[Exercise goal]
Please transcribe the lines below exactly as they appear.

[Stored rows]
□ □ □ □
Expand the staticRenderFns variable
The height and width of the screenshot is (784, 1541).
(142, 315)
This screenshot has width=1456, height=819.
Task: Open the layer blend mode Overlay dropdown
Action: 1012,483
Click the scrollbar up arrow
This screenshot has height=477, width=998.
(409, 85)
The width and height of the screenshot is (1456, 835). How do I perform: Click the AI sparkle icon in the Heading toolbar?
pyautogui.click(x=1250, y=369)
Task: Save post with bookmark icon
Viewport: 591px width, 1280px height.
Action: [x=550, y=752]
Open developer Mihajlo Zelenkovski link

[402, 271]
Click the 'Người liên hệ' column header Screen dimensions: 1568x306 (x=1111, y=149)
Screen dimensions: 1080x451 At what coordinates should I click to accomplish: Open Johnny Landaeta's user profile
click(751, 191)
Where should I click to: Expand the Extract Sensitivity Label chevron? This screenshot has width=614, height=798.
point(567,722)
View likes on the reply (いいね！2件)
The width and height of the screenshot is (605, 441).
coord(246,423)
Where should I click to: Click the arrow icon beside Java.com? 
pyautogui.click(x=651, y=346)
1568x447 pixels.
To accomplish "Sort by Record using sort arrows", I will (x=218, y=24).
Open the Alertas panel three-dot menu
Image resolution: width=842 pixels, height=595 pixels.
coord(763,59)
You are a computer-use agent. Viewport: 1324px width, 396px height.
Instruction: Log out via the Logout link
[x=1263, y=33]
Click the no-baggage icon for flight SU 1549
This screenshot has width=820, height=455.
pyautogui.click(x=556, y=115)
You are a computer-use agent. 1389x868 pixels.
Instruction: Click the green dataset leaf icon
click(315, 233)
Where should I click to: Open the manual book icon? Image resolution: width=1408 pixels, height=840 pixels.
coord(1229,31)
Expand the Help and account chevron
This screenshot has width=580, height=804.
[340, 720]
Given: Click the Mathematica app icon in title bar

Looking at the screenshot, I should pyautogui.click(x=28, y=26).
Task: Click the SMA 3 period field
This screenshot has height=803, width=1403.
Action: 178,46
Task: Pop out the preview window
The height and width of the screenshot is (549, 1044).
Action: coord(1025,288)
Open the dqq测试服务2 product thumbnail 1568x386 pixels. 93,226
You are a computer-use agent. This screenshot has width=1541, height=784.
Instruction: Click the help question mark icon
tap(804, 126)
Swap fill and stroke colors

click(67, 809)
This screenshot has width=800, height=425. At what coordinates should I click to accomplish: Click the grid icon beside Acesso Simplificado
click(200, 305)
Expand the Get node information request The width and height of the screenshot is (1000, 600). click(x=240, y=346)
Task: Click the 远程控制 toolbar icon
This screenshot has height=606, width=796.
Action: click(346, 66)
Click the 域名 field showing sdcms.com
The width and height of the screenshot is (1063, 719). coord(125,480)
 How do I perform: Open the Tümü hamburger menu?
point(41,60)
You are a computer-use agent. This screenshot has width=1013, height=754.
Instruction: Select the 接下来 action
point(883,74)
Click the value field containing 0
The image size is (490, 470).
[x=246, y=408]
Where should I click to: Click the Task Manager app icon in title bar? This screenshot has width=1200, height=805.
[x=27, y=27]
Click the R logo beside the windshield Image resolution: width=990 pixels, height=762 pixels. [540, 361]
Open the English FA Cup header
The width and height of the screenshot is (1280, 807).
□ □ □ □
[Solution to the problem]
Expand the staticRenderFns variable
The height and width of the screenshot is (784, 1541).
(142, 315)
This screenshot has width=1456, height=819.
Task: Open the layer blend mode Overlay dropdown
Action: 1012,483
Click the scrollbar up arrow
This screenshot has height=477, width=998.
(409, 85)
The width and height of the screenshot is (1456, 835). How do I perform: Click the AI sparkle icon in the Heading toolbar?
pyautogui.click(x=1250, y=369)
Task: Save post with bookmark icon
Viewport: 591px width, 1280px height.
Action: [x=550, y=752]
Open developer Mihajlo Zelenkovski link

[402, 271]
Click the 'Người liên hệ' column header Screen dimensions: 1568x306 (x=1111, y=149)
Screen dimensions: 1080x451 At what coordinates should I click to accomplish: Open Johnny Landaeta's user profile
click(751, 191)
Where should I click to: Expand the Extract Sensitivity Label chevron? This screenshot has width=614, height=798.
point(567,722)
View likes on the reply (いいね！2件)
The width and height of the screenshot is (605, 441).
coord(246,423)
Where should I click to: Click the arrow icon beside Java.com? 
pyautogui.click(x=651, y=346)
1568x447 pixels.
To accomplish "Sort by Record using sort arrows", I will (x=218, y=24).
Open the Alertas panel three-dot menu
Image resolution: width=842 pixels, height=595 pixels.
coord(763,59)
You are a computer-use agent. Viewport: 1324px width, 396px height.
Instruction: Log out via the Logout link
[x=1263, y=33]
Click the no-baggage icon for flight SU 1549
This screenshot has width=820, height=455.
pyautogui.click(x=556, y=115)
You are a computer-use agent. 1389x868 pixels.
Instruction: Click the green dataset leaf icon
click(315, 233)
Where should I click to: Open the manual book icon? Image resolution: width=1408 pixels, height=840 pixels.
coord(1229,31)
Expand the Help and account chevron
This screenshot has width=580, height=804.
[340, 720]
Given: Click the Mathematica app icon in title bar

Looking at the screenshot, I should pyautogui.click(x=28, y=26).
Task: Click the SMA 3 period field
This screenshot has height=803, width=1403.
Action: 178,46
Task: Pop out the preview window
The height and width of the screenshot is (549, 1044).
Action: coord(1025,288)
Open the dqq测试服务2 product thumbnail 1568x386 pixels. 93,226
You are a computer-use agent. This screenshot has width=1541, height=784.
Instruction: Click the help question mark icon
tap(804, 126)
Swap fill and stroke colors

click(67, 809)
This screenshot has width=800, height=425. At what coordinates should I click to accomplish: Click the grid icon beside Acesso Simplificado
click(200, 305)
Expand the Get node information request The width and height of the screenshot is (1000, 600). click(x=240, y=346)
Task: Click the 远程控制 toolbar icon
This screenshot has height=606, width=796.
Action: click(346, 66)
Click the 域名 field showing sdcms.com
The width and height of the screenshot is (1063, 719). coord(125,480)
 How do I perform: Open the Tümü hamburger menu?
point(41,60)
You are a computer-use agent. This screenshot has width=1013, height=754.
Instruction: Select the 接下来 action
point(883,74)
Click the value field containing 0
The image size is (490, 470).
[x=246, y=408]
Where should I click to: Click the Task Manager app icon in title bar? This screenshot has width=1200, height=805.
[x=27, y=27]
Click the R logo beside the windshield Image resolution: width=990 pixels, height=762 pixels. [540, 361]
Open the English FA Cup header
The width and height of the screenshot is (1280, 807).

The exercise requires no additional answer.